Корчагин. Обо мне что говорить. Я должен, вот и все.

Саня. И я должна… и для меня это слово означает что-то очень серьезное. Может быть, и более серьезное… Нервозность. Вы не один раз спросили… Это мучительно. Хорошо, я отвечу. Я ищу отца…

Корчагин. Отца? Здесь? В боях?

Саня. О боже… опять отвечать?

Корчагин. Простите, ничего больше спрашивать не стану. Успокойтесь, Саня. Давайте говорить о чем-нибудь другом.

Саня. То-то и страшно, что ни о чем другом говорить не нужно. А говорить не хочется, и молчать невыносимо. Как я устала, как я ничтожно несчастна.

Корчагин. Нельзя так… каждый человек велик… вот они… каждый из них велик.

Саня. Они — да. Они но крайней мере знают, что делают. А я — нет. Они хотят выковать новый мир. А я ни старого, ни нового не хочу… ничего не хочу.

Корчагин. Это какой-то надрыв… это пройдет.

Саня. Милый человек, вы святой, идеалист, романтик, вы тянетесь ко мне, я вижу. И, может быть, вы тянетесь оттого, что чувствуете, как бы я хотела ответить вам с той же детской нежностью, с какой вы тянетесь ко мне… Какая длинная фраза. А сейчас надо говорить кратко, ясно, честно. В общем, вот что… проводите меня до большака, и распростимся. Вот все, что я могу сказать вам ясно.

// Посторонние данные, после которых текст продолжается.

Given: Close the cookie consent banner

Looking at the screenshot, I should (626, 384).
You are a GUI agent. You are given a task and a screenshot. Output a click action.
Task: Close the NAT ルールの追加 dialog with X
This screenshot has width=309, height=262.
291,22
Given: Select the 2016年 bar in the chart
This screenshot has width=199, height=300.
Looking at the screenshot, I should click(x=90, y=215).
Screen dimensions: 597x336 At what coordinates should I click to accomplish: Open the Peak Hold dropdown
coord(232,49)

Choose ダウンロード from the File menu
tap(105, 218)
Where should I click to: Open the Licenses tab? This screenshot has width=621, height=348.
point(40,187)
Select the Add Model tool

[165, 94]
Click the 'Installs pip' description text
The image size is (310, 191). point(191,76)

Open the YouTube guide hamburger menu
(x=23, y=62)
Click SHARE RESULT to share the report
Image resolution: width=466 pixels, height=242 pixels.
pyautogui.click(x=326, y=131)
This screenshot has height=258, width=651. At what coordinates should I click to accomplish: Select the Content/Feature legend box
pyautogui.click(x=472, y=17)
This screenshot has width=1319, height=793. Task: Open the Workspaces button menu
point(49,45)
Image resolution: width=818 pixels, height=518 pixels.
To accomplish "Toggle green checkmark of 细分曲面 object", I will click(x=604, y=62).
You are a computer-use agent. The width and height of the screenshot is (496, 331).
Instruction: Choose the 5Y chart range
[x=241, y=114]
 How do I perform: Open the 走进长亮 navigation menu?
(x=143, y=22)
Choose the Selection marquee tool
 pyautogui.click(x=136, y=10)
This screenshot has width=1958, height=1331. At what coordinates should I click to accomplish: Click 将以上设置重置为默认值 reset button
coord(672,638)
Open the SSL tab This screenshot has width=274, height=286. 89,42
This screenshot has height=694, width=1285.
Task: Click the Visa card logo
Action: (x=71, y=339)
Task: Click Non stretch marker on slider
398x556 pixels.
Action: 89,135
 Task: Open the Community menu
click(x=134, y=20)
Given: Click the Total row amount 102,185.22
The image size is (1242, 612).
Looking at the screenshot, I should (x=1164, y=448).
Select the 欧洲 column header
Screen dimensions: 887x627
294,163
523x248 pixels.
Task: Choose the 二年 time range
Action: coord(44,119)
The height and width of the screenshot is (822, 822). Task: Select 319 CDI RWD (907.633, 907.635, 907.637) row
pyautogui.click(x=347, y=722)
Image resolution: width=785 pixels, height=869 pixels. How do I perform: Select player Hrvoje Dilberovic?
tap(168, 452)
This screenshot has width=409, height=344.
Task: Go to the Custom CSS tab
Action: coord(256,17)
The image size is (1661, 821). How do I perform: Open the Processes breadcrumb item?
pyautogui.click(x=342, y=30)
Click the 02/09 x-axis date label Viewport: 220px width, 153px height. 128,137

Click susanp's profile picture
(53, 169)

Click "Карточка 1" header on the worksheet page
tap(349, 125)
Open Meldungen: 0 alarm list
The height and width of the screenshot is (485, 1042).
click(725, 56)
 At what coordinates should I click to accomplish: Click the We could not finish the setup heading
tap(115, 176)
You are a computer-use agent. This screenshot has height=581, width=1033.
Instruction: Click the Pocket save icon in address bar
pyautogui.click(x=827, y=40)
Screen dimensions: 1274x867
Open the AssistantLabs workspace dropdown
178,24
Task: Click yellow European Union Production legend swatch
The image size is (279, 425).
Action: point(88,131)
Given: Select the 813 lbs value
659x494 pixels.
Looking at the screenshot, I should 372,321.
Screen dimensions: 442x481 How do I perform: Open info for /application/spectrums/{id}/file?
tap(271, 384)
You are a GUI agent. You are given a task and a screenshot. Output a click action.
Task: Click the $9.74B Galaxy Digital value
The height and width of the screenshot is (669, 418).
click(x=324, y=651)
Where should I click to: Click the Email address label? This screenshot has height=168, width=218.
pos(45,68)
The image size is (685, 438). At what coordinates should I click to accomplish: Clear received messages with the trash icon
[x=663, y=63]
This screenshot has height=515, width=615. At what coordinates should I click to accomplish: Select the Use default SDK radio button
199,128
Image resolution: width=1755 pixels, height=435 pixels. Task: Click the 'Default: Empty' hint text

Корчагин. Саня, мне начинает казаться, что вы со своей совестью не в ладах.

Саня. Вот-вот… скажите, чтоб меня свели в Чека… ей-богу, это лучше всего.

Корчагин. Зачем вы это говорите. Ведь видно, что у вас глубокое несчастье.

Саня. Простите меня, милый мой. (Надрыв.) За что мы так мучаемся… а я еще в бога верю, в его предначертания… за что нам эти страшные предначертания? Таких, как я, по России мыкается неприкаянными миллионы, и каждый жалок и безумен. Не провожайте, я пошла, прощайте. Я люблю вас. Прощайте.

Корчагин. Саня, так невозможно.

Саня. Наверно, невозможно. Проводите… все равно…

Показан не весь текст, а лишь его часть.